• _Texto de origen_
Mientras tanto, ¿qué había sido de la Meridiana? Desde luego, había cambiado de aspecto. Por lo pronto, la paret dels comunistes, con cierto retraso sobre el horario de Berlín, desapareció en 1994 (en su lugar hay hoy un soso 'Benvinguts a Barcelona'). Pero lo importante se había producido allí tres años antes, y eso aún pudieron contemplarlo los guardianes prosoviéticos del muro: la apertura de un puente para conectar la Trinitat Vella con la Nova, intento desesperado de cicatrizar dos mitades seccionadas por un sangrante barranco.

En los últimos años dice el Ayuntamiento que la Meridiana se ha 'bulevarizado' (lenguaje municipal, sic). Esto quiere decir que ha visto reducido el ancho dedicado a los coches de 12 a 8 carriles, y que ha ampliado, arbolado y amueblado sus aceras.. En fin, que las Viviendas del Congreso Eucarístico de 1952, próximas a la avenida, tampoco las reconocería ni un resurrecto cardenal Tedeschini. Y no sólo la Meridiana se ha bulevarizado, sino que se ha puesto tremendamente culta: ninguna otra calle de la ciudad puede ufanarse de haber visto crecer en sus márgenes dos templos pesados como el Teatre Nacional de Catalunya y el Auditori de Barcelona. Culta, bulevarizada y además frívola, esta Meridiana: de qué otro modo, si no, cabría calificar el parque amurallado de las Glòries Catalanes, hoy en deplorable estado de conservación y con el proyecto de albergar un museo del diseño industrial cuando todavía la reestructuración urbanística no ha salido a concurso. Junto al parque ensimismado yacen todavía los restos de los Encants Vells, mientras del otro lado crece sin encomendarse a nadie la torre-vibrador de Jean Nouvel. Varios parques más han nacido flanqueando la avenida en su obsesiva huida hacia el norte: el último, el de Can Dragó, con el frenético Heron City dentro.

• _Enunciado_
Por favor, reproduce íntegro y sin ningún cambio el texto sobre la avenida Meridiana.

• _Material proporcionado_
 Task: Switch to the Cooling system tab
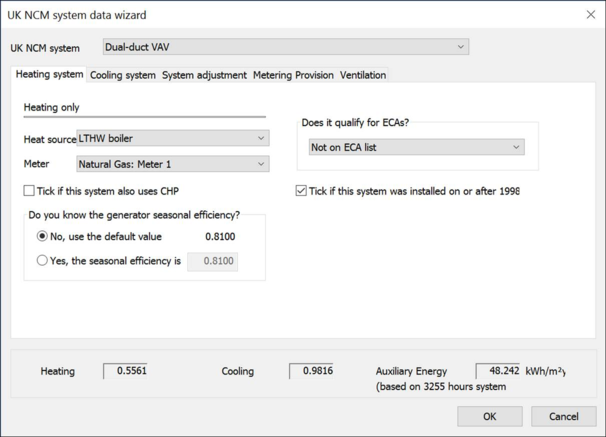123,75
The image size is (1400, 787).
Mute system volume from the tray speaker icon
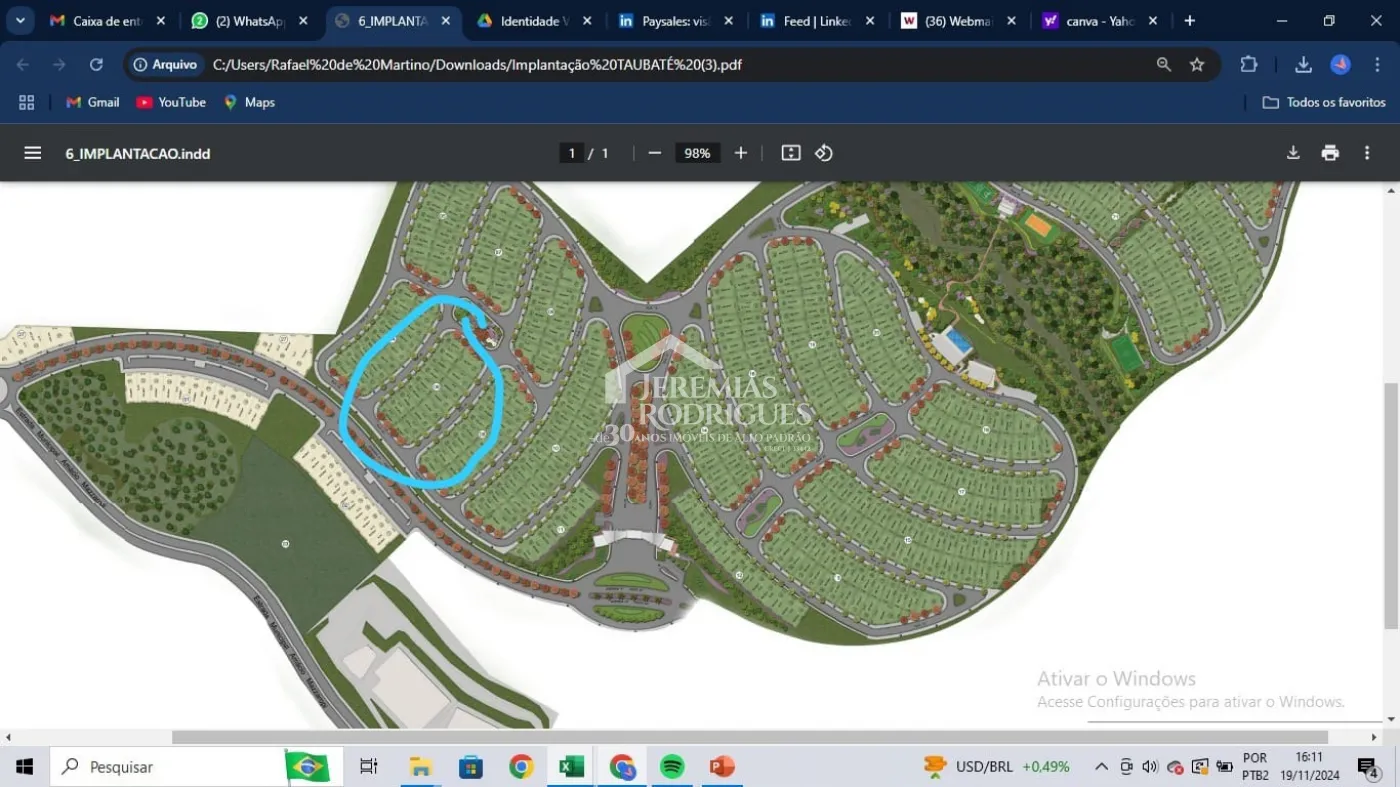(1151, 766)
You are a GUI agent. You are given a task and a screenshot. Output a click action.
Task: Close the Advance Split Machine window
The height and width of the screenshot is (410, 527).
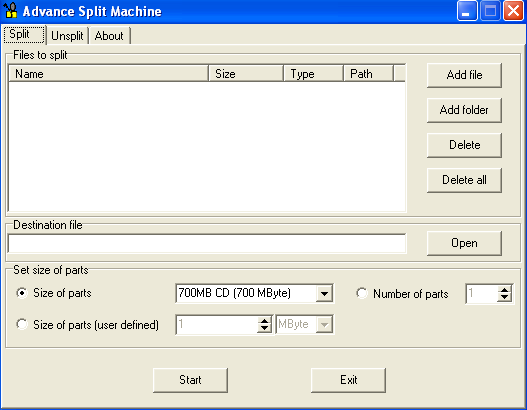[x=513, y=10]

--

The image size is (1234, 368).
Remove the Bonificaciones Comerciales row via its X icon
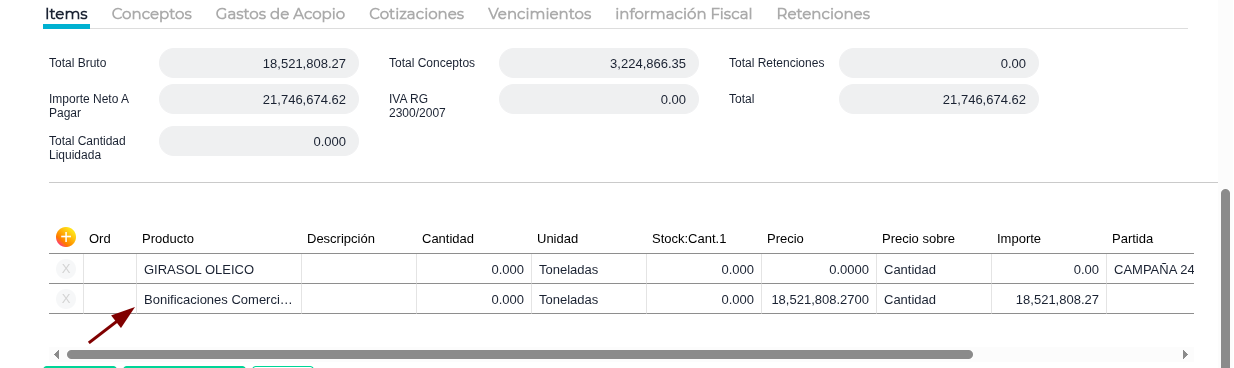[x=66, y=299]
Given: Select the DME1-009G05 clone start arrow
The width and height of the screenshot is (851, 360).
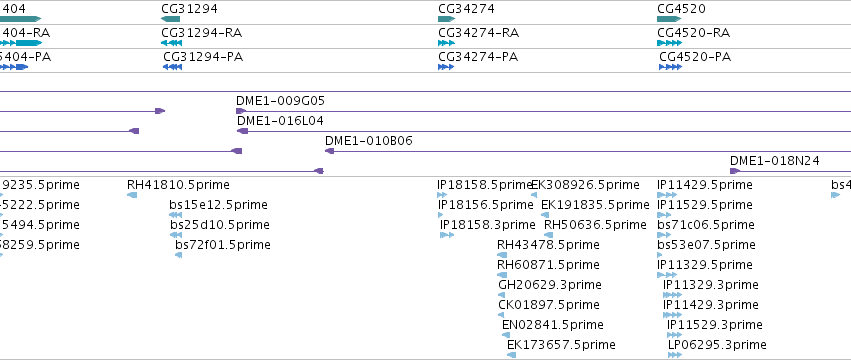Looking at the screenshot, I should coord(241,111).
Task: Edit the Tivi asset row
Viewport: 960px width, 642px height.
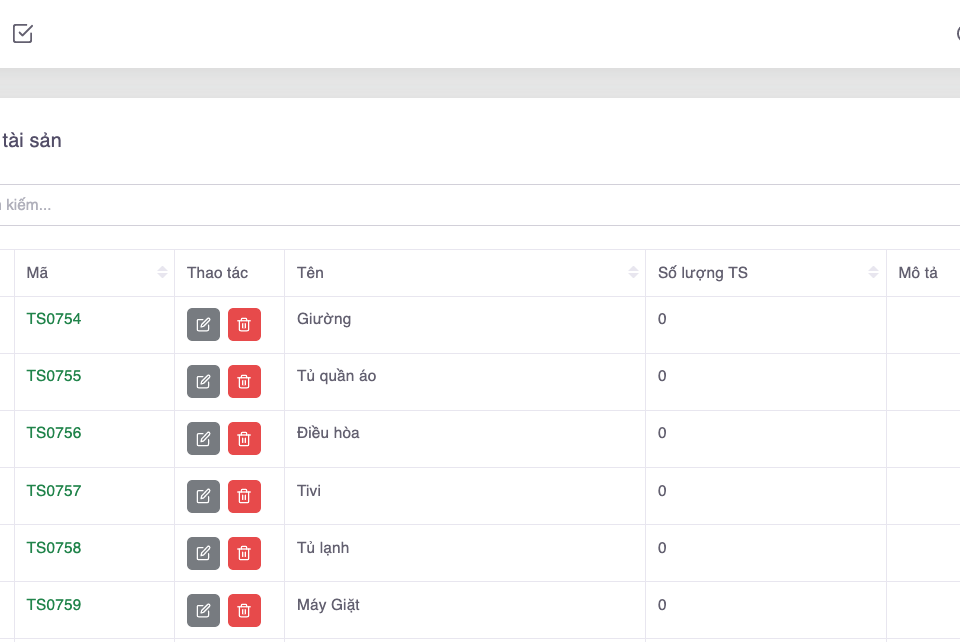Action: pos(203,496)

==

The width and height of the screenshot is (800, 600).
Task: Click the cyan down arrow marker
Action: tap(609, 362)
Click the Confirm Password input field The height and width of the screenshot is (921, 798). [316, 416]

• _Resultado del ejercicio_
Mientras tanto, ¿qué había sido de la Meridiana? Desde luego, había cambiado de aspecto. Por lo pronto, la paret dels comunistes, con cierto retraso sobre el horario de Berlín, desapareció en 1994 (en su lugar hay hoy un soso 'Benvinguts a Barcelona'). Pero lo importante se había producido allí tres años antes, y eso aún pudieron contemplarlo los guardianes prosoviéticos del muro: la apertura de un puente para conectar la Trinitat Vella con la Nova, intento desesperado de cicatrizar dos mitades seccionadas por un sangrante barranco.

En los últimos años dice el Ayuntamiento que la Meridiana se ha 'bulevarizado' (lenguaje municipal, sic). Esto quiere decir que ha visto reducido el ancho dedicado a los coches de 12 a 8 carriles, y que ha ampliado, arbolado y amueblado sus aceras.. En fin, que las Viviendas del Congreso Eucarístico de 1952, próximas a la avenida, tampoco las reconocería ni un resurrecto cardenal Tedeschini. Y no sólo la Meridiana se ha bulevarizado, sino que se ha puesto tremendamente culta: ninguna otra calle de la ciudad puede ufanarse de haber visto crecer en sus márgenes dos templos pesados como el Teatre Nacional de Catalunya y el Auditori de Barcelona. Culta, bulevarizada y además frívola, esta Meridiana: de qué otro modo, si no, cabría calificar el parque amurallado de las Glòries Catalanes, hoy en deplorable estado de conservación y con el proyecto de albergar un museo del diseño industrial cuando todavía la reestructuración urbanística no ha salido a concurso. Junto al parque ensimismado yacen todavía los restos de los Encants Vells, mientras del otro lado crece sin encomendarse a nadie la torre-vibrador de Jean Nouvel. Varios parques más han nacido flanqueando la avenida en su obsesiva huida hacia el norte: el último, el de Can Dragó, con el frenético Heron City dentro.